One of the most salient advantages of autonomous technology is efficiency.

With autonomous technology, there is a tight coupling of sensor data, analysis and response, which is well-demonstrated by computer vision technologies. For example, machine vision programs can take an image as input, identify basic shapes and perform semantic segmentation to identify entities within that image. This level of analysis gives the robot the ability to make decisions and complete actions based on what it sees — like removing a malformed product from an assembly line or even identifying tumors on MRIs.

Scalability is another advantage of autonomous technologies. There are initial investments for data ingestion, analysis and model building, but once that work is done it can be applied to a large number of devices and applications.

Another, sometimes overlooked, strength of autonomous technology is the consistency of operations. This can lead to a reduction in mistakes.

While these advantages make a compelling case for the adoption of autonomous technologies, there are challenges to consider as well.
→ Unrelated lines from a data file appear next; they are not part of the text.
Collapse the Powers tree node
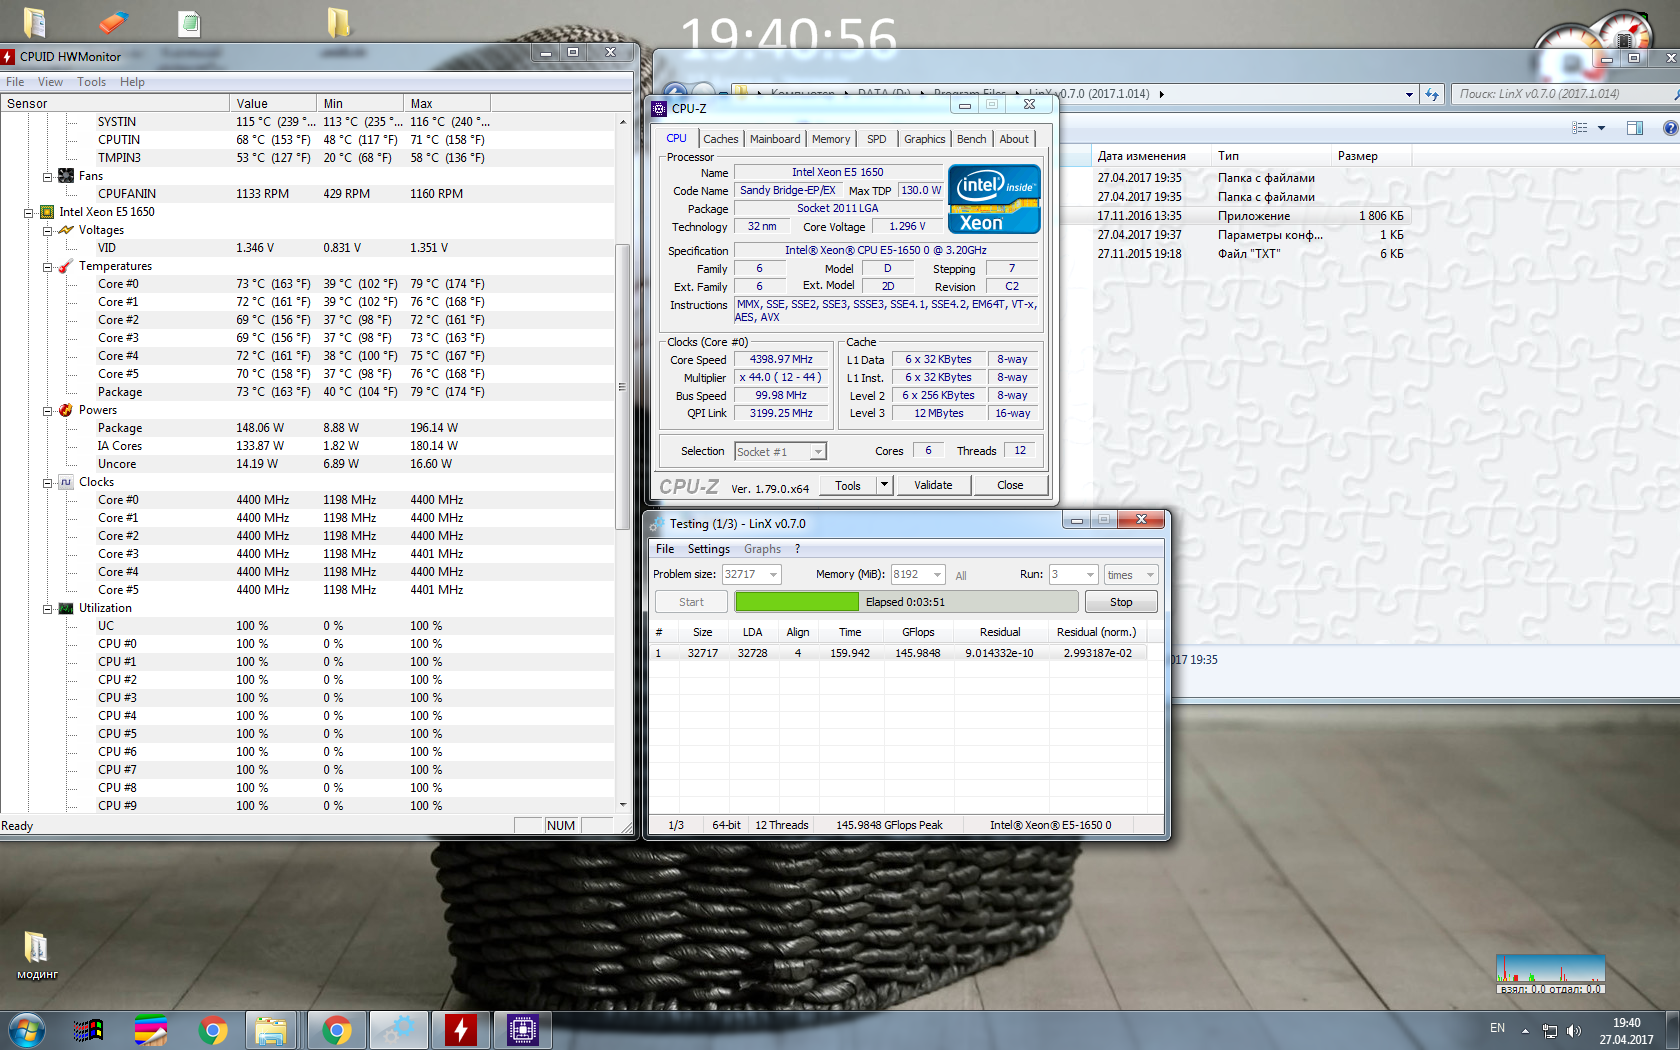point(48,411)
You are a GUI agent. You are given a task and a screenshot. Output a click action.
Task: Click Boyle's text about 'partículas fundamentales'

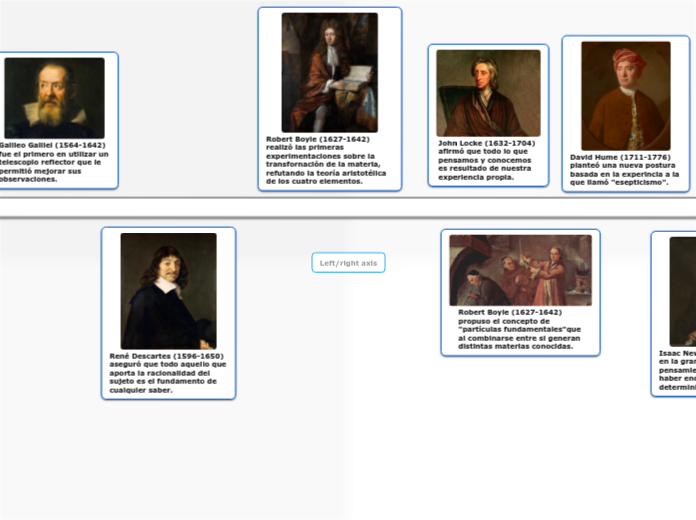point(519,333)
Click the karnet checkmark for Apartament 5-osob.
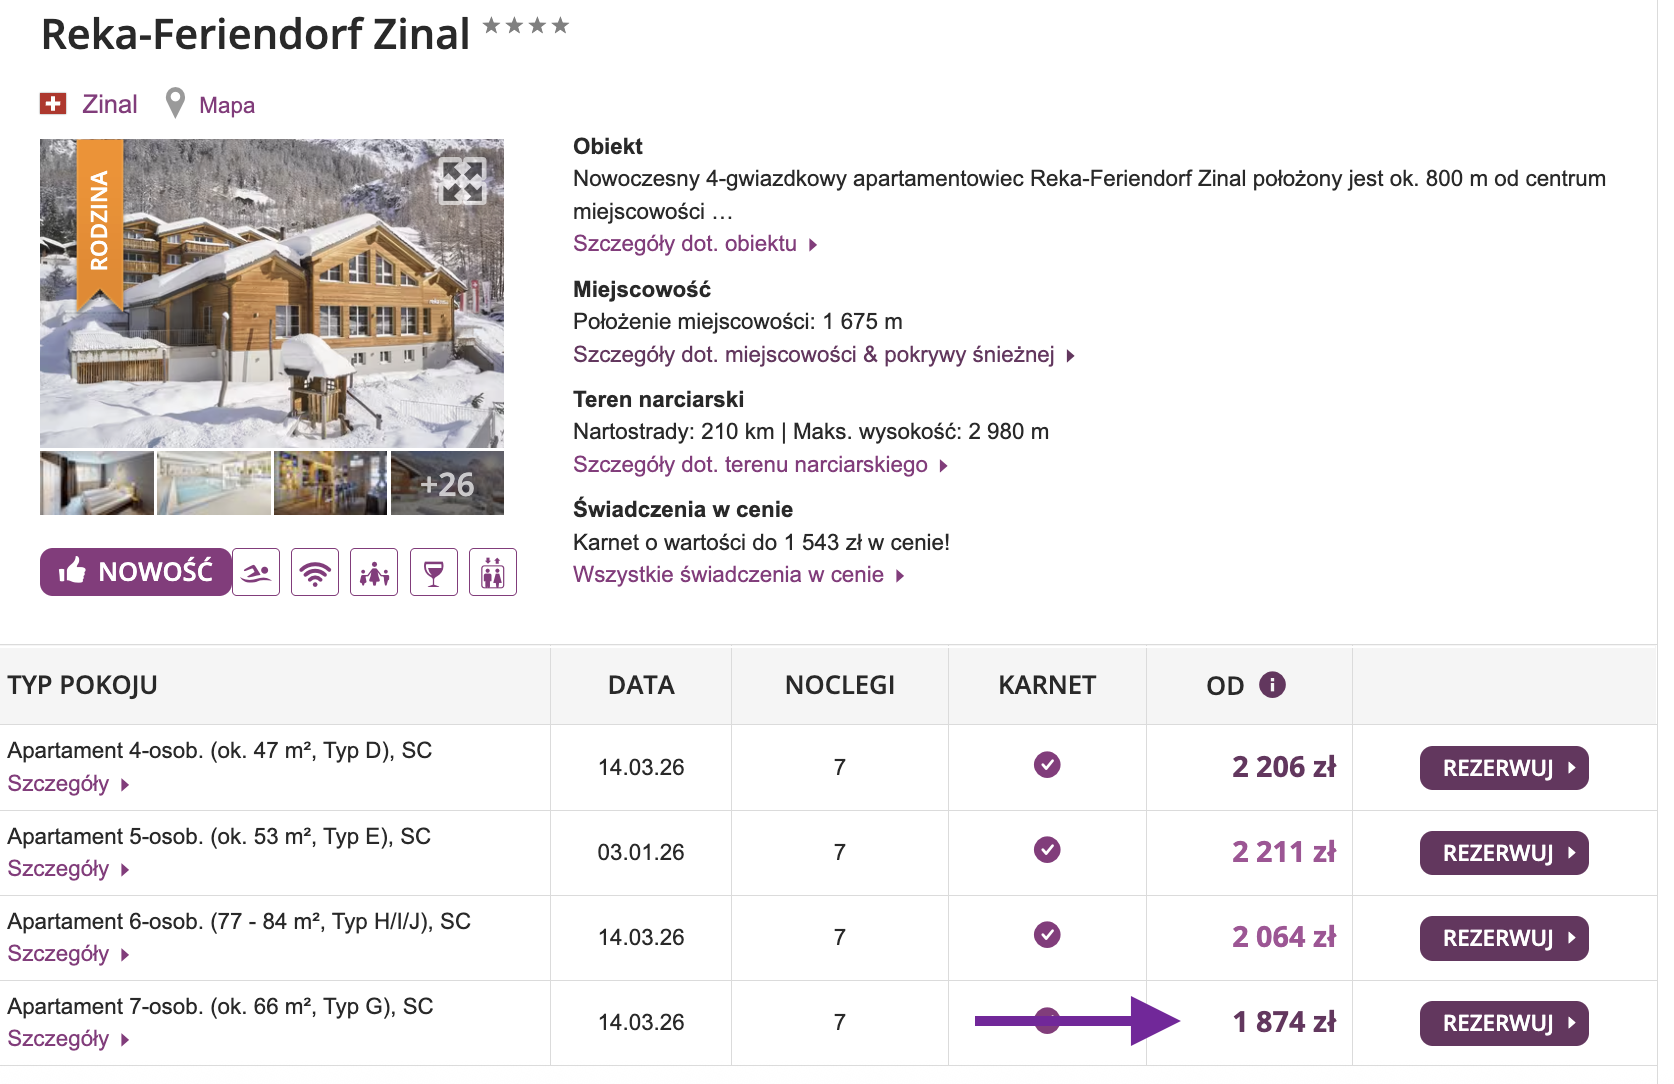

When it comes to cobots, employees may be apprehensive about welcoming emerging technologies into their workplaces for fear of job loss. It can be difficult for organizations to navigate the sensitivities related to who does what in human-robot interactions.

And then there’s the data component. Machine learning often demands huge amounts of training data. An industrial robot working on an assembly line might be relatively easy to train to perform a set of very specific functions compared to the autonomous technology that’s required to navigate complex environments such as city streets. The collection, annotation and validation of data is resource-intensive and time-consuming,

In a similar vein, specialized industries or processes require unique training data. Generating this data requires deep domain expertise in order to create datasets that are comprehensive enough to capture the full range of entities and properties the AI will need for its reasoning. Not every organization has that kind of knowledge or the required tools readily available. Getting external help from an industry partner can bridge this gap and move projects along faster.

Use a trusted partner

Autonomous technologies are finding their way into a broad range of applications across industries. While the potential benefits of autonomous technologies are clear, there are also challenges to implementing the technology — especially when trying an internal, DIY approach.

Reach out to learn how our team of experts at TELUS International can help you adopt effective AI strategies and strong data infrastructure for the implementation of autonomous technology at your company.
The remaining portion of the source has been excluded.